[Dataset entries]
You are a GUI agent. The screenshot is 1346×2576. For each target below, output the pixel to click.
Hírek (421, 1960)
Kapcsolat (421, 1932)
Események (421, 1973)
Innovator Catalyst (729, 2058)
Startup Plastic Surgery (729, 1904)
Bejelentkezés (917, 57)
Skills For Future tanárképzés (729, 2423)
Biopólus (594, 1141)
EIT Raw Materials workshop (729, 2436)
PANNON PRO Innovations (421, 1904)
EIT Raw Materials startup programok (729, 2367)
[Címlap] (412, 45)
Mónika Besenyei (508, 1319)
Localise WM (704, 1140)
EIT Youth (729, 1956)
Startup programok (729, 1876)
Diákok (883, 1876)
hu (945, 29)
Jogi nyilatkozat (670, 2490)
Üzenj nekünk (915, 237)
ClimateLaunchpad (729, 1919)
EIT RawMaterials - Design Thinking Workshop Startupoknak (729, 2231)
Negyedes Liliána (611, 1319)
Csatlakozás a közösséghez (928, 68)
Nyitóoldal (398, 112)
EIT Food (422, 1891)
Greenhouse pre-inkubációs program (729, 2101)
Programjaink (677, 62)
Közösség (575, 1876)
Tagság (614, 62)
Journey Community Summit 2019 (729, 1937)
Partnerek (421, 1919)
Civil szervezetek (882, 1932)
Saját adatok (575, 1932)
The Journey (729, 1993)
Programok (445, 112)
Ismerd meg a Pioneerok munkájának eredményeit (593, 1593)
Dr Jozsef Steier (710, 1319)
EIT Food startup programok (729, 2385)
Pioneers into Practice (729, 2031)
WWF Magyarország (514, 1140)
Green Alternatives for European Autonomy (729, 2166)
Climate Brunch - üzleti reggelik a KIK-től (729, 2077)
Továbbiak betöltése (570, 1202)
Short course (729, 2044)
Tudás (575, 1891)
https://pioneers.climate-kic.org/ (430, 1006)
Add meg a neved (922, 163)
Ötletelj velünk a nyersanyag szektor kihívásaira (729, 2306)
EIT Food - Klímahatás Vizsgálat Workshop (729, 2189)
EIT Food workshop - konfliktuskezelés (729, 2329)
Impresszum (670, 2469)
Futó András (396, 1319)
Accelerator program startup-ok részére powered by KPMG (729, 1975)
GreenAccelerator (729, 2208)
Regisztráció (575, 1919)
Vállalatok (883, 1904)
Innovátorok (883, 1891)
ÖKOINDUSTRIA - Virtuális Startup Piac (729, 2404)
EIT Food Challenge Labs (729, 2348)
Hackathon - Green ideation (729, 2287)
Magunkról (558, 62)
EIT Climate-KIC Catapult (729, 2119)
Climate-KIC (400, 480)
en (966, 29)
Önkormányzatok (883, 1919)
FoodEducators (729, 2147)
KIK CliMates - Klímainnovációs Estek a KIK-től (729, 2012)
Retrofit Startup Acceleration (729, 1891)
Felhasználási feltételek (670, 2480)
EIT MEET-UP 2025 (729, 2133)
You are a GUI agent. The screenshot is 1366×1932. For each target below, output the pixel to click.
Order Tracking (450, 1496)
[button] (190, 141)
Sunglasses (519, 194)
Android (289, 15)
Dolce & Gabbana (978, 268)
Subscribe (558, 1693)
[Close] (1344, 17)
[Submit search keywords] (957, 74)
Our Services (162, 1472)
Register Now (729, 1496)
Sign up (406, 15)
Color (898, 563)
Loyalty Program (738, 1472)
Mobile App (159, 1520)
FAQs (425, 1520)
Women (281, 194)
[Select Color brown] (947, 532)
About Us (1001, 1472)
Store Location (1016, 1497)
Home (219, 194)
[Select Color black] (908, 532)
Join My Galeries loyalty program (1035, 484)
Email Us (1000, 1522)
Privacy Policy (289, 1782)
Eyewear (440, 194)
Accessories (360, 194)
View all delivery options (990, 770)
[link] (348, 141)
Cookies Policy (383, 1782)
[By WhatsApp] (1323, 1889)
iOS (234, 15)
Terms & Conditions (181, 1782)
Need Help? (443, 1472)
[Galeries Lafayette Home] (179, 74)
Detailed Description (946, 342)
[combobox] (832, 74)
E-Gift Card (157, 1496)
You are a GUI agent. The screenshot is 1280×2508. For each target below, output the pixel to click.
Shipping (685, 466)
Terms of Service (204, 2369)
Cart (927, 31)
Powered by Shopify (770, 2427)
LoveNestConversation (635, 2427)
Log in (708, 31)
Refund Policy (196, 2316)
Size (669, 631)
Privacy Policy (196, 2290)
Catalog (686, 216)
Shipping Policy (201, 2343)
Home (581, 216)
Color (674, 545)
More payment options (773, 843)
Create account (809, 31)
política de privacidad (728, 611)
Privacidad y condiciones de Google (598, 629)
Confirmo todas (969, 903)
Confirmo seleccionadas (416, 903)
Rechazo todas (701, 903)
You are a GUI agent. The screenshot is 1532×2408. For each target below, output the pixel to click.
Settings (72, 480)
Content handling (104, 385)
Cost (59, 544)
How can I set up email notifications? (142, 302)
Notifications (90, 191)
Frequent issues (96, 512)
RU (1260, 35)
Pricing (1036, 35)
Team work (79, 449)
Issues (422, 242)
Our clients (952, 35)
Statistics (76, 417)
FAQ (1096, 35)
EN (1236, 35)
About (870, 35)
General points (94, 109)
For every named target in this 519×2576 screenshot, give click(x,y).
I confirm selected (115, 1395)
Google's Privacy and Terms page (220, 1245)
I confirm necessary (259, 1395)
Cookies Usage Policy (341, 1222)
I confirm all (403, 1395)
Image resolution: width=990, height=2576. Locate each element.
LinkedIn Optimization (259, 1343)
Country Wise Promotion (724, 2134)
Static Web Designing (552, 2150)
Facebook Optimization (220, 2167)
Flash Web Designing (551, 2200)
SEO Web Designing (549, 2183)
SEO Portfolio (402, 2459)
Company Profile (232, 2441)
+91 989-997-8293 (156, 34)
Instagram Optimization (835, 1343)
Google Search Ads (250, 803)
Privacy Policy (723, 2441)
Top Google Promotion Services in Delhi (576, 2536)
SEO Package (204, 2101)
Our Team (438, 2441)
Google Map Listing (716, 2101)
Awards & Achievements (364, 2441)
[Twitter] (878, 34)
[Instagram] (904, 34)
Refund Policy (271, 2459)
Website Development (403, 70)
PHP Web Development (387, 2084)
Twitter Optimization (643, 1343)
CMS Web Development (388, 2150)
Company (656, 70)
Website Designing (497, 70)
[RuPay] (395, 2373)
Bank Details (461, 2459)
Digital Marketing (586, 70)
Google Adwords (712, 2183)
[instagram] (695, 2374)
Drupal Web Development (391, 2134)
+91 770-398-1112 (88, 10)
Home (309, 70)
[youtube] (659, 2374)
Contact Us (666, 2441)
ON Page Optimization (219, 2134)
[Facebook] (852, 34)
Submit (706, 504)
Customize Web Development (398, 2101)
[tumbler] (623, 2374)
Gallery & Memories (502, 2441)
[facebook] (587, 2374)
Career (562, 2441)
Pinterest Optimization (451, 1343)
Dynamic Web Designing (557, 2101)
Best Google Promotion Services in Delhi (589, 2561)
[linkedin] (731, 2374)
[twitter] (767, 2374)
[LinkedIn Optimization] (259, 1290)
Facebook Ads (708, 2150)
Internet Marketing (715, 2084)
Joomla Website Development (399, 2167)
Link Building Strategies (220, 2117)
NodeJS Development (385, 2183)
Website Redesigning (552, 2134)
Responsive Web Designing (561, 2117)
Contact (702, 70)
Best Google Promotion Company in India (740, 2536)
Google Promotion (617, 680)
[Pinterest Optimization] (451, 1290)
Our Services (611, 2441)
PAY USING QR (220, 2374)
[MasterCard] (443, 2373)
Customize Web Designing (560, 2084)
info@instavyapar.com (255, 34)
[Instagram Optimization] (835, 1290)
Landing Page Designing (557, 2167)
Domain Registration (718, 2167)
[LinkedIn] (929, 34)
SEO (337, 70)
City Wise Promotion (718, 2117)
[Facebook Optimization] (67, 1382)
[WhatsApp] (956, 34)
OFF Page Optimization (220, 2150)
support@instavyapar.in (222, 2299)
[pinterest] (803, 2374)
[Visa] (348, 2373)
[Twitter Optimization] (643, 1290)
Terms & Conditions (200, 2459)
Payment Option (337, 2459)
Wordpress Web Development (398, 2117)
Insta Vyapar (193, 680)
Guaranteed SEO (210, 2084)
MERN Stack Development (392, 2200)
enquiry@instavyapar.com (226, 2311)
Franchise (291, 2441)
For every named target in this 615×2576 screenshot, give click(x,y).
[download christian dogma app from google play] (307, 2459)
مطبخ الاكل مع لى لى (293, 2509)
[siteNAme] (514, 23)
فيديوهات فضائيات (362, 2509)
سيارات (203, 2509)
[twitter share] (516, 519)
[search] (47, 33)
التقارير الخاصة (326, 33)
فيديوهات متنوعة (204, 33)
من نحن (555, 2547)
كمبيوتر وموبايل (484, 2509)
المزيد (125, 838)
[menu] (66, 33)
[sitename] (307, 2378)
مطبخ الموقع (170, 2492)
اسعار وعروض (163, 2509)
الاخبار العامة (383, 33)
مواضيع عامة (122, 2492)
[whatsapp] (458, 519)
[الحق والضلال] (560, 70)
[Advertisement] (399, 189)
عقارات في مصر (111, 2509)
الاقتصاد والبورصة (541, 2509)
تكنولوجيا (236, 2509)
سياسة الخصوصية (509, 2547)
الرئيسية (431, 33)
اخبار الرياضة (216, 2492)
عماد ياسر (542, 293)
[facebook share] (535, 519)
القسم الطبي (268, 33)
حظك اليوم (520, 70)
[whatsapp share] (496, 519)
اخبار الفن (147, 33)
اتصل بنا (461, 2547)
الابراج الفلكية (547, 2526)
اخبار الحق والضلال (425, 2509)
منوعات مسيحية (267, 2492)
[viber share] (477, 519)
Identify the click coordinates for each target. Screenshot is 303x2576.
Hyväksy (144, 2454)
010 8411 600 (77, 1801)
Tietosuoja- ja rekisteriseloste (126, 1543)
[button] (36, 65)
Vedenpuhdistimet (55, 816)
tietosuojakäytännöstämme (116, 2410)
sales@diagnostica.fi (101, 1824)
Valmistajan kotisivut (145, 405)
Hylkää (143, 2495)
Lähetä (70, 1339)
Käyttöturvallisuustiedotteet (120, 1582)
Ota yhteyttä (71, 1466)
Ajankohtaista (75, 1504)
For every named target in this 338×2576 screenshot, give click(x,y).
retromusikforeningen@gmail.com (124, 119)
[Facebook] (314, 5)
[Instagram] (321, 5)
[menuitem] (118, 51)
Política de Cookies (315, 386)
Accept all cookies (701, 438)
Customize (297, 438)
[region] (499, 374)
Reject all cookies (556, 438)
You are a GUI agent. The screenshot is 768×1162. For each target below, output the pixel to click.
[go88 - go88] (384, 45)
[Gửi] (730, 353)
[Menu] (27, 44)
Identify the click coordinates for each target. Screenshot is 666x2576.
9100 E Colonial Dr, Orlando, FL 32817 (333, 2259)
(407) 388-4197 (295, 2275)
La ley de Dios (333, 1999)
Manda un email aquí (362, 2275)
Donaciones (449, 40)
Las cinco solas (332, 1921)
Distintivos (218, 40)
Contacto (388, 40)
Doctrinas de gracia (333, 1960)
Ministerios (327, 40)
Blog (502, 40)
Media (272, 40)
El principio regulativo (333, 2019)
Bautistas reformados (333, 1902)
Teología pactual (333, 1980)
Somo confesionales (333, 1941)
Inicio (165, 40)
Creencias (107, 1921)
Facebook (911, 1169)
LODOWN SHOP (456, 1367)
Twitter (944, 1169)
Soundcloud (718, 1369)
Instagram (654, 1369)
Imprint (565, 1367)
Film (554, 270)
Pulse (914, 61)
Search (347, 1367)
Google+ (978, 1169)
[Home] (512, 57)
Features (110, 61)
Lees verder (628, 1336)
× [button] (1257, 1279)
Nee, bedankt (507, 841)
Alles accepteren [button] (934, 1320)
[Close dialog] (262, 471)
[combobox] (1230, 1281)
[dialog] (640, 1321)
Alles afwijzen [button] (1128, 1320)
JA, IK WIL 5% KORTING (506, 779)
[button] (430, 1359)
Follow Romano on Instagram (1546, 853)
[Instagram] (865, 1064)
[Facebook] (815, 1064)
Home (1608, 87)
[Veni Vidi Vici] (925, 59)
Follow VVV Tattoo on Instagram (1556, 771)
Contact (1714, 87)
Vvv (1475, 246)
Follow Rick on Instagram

| WHAT TO DO |
Look above for the line with "Pioneers into Practice (729, 2031)" and the line with "en (966, 29)". Retype those two lines and every line between them exactly, adding nothing.

| ANSWER SPACE |
Pioneers into Practice (729, 2031)
WWF Magyarország (514, 1140)
Green Alternatives for European Autonomy (729, 2166)
Climate Brunch - üzleti reggelik a KIK-től (729, 2077)
Továbbiak betöltése (570, 1202)
Short course (729, 2044)
Tudás (575, 1891)
https://pioneers.climate-kic.org/ (430, 1006)
Add meg a neved (922, 163)
Ötletelj velünk a nyersanyag szektor kihívásaira (729, 2306)
EIT Food - Klímahatás Vizsgálat Workshop (729, 2189)
EIT Food workshop - konfliktuskezelés (729, 2329)
Impresszum (670, 2469)
Futó András (396, 1319)
Accelerator program startup-ok részére powered by KPMG (729, 1975)
GreenAccelerator (729, 2208)
Regisztráció (575, 1919)
Vállalatok (883, 1904)
Innovátorok (883, 1891)
ÖKOINDUSTRIA - Virtuális Startup Piac (729, 2404)
EIT Food Challenge Labs (729, 2348)
Hackathon - Green ideation (729, 2287)
Magunkról (558, 62)
EIT Climate-KIC Catapult (729, 2119)
Climate-KIC (400, 480)
en (966, 29)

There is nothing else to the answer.